Extracted data entries

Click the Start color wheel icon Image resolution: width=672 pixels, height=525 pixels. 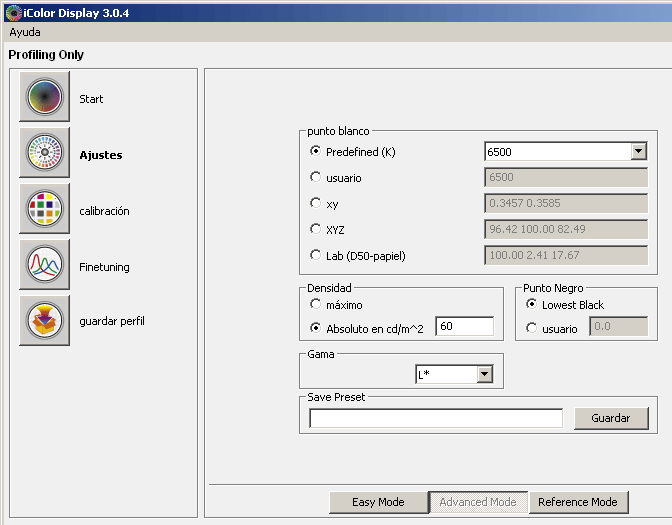click(44, 98)
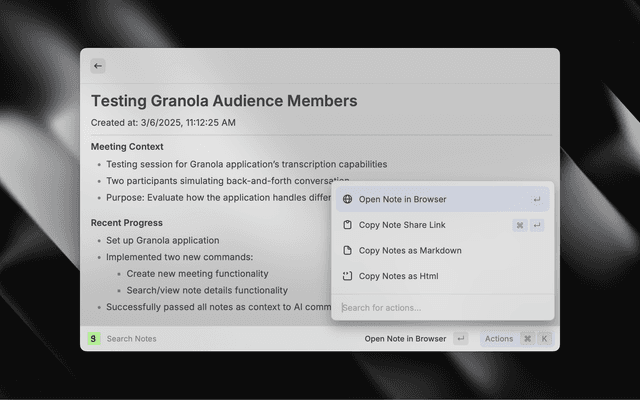
Task: Click the Return key hint in the bottom bar
Action: click(x=460, y=339)
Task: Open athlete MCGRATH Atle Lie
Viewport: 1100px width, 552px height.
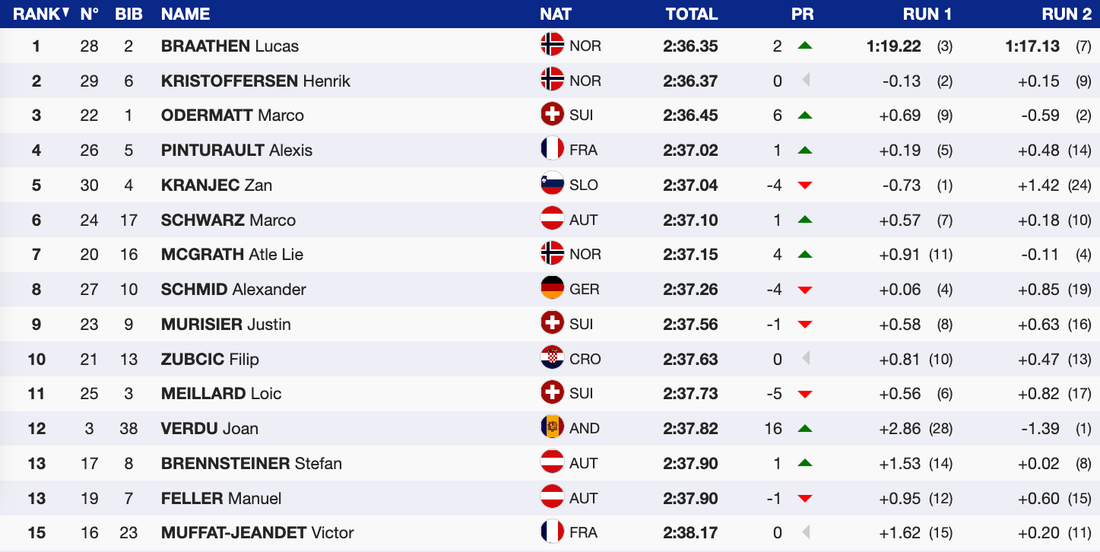Action: pos(231,255)
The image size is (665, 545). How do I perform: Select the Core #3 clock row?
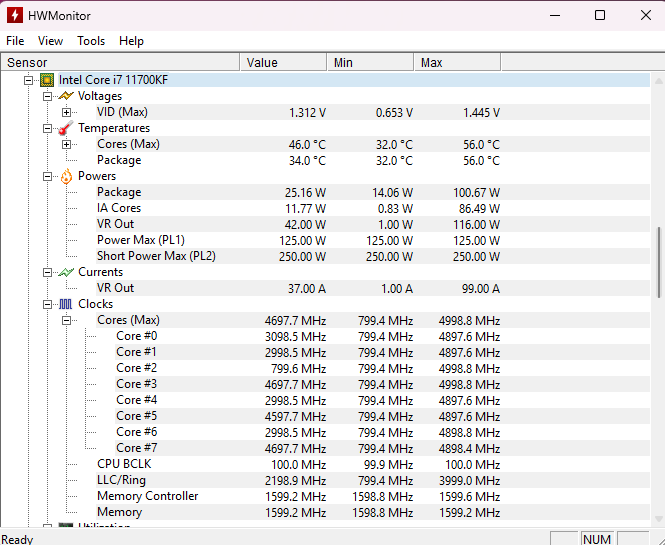136,384
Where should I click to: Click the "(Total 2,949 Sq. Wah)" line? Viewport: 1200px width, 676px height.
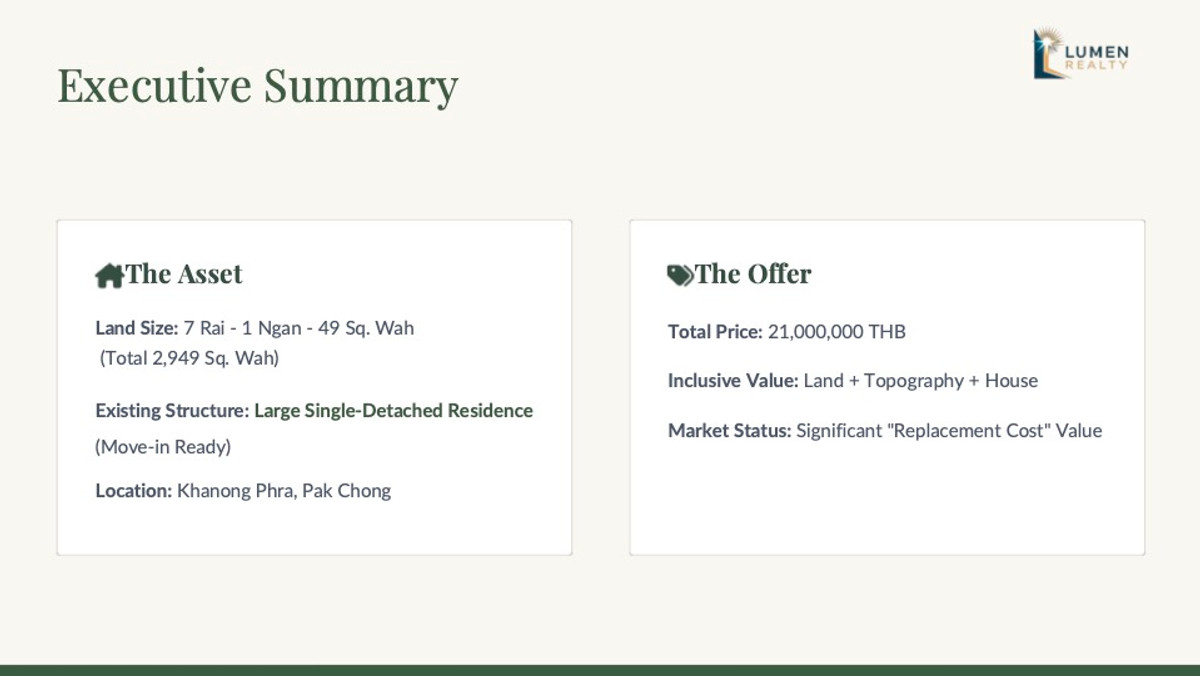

• [ABOUT THIS EXERCISE]:
Your answer must be an exact copy of the lines from the one with "The image size" through the final line of the data, both included, without any pictures.

• [WRITTEN ANSWER]:
The image size is (665, 545). How do I perform: Select the Core #3 clock row?
136,384
Where should I click to: Click the "(Total 2,949 Sq. Wah)" line? Viewport: 1200px width, 676px height.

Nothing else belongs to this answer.